El día 12 de agosto de 1940, el matrimonio Companys, Lluís y Carme se dedicaron a quemar documentos, todos los documentos. Es conveniente recordar que todo eso ocurría en la Francia medio ocupada (la mitad noroeste)  por las fuerzas de Hitler, en la que por una razón u otra, la Gestapo podía presentarse en el domicilio de cualquiera violentándolo. La Gestapo no pudo encontrar ni un sólo documento en su casa, tampoco el día 13 de agosto, día de su detención, ni en los otros domicilios que registraron. Una vez detenido lo llevaron al Palacio Montagout, cuartel general de la Gestapo (“Hauptguartier”) en La-Baule-les-Pins, hoy “Villa Carolina”, fue en el jardín de Villa Carolina donde Companys y Carmen Ballester, su esposa, sin tener noticias de Lluïset, se vieron por última vez.

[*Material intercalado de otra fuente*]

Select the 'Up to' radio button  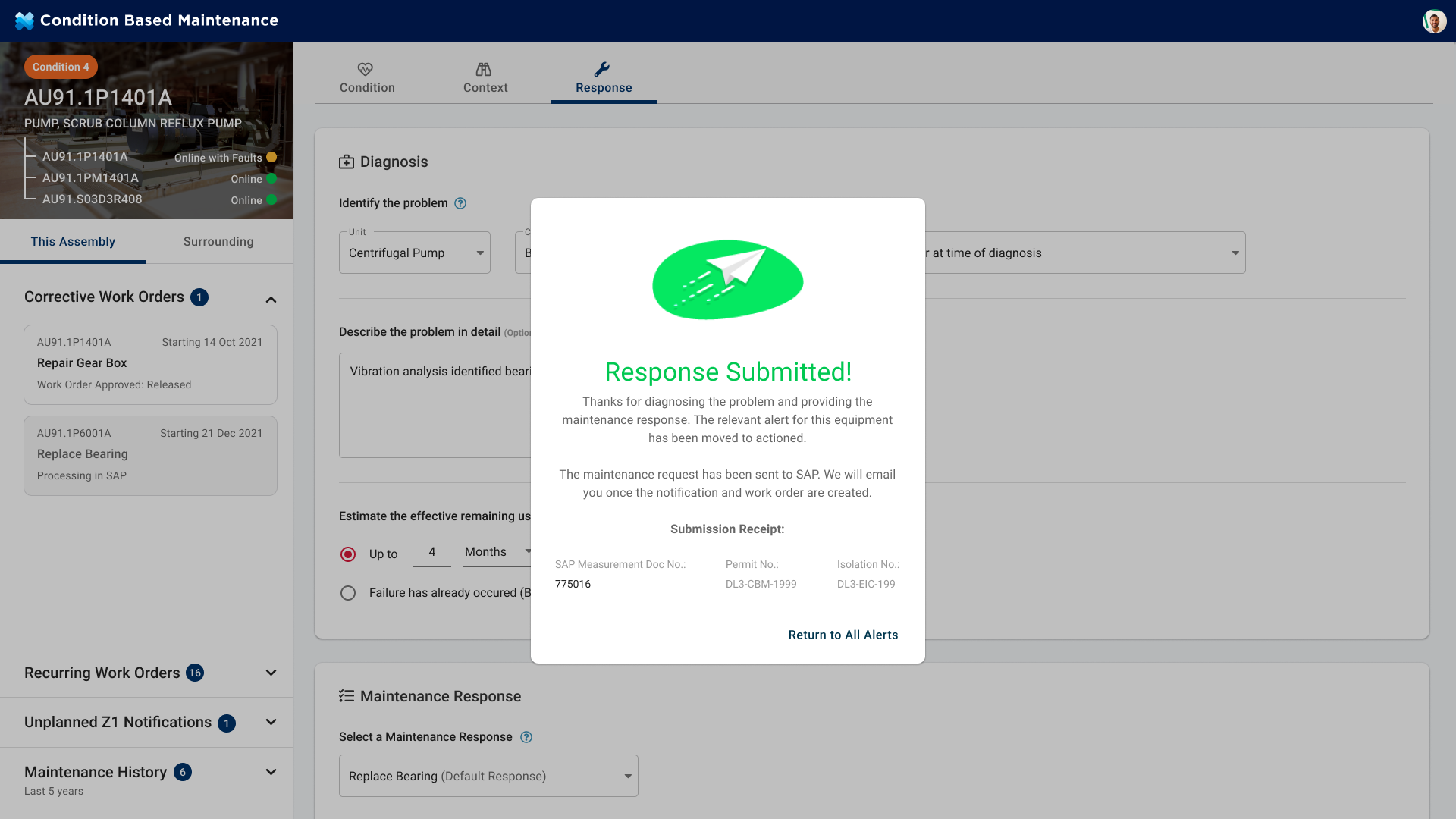348,554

Companys fue extraditado el día 29 de agosto, la entrega del detenido se efectuó en la frontera de Irún. Como había sido juzgado en rebeldía en aplicación retroactiva de la Ley de Responsabilidades Políticas por un tribunal especial de Barcelona, sólo tuvo que ser juzgado y sentenciado en una jornada en consejo de guerra por un tribunal militar. El 15 de octubre de 1940 el President de la Generalitat de Catalunya, Lluís Companys i Jover, condenado en juicio sumarísimo por un tribunal militar del gobierno franquista, fue fusilado en Montjuïc. Su cuerpo sin vida encima de la tierra, constituye para Cataluña un símbolo de injusticia.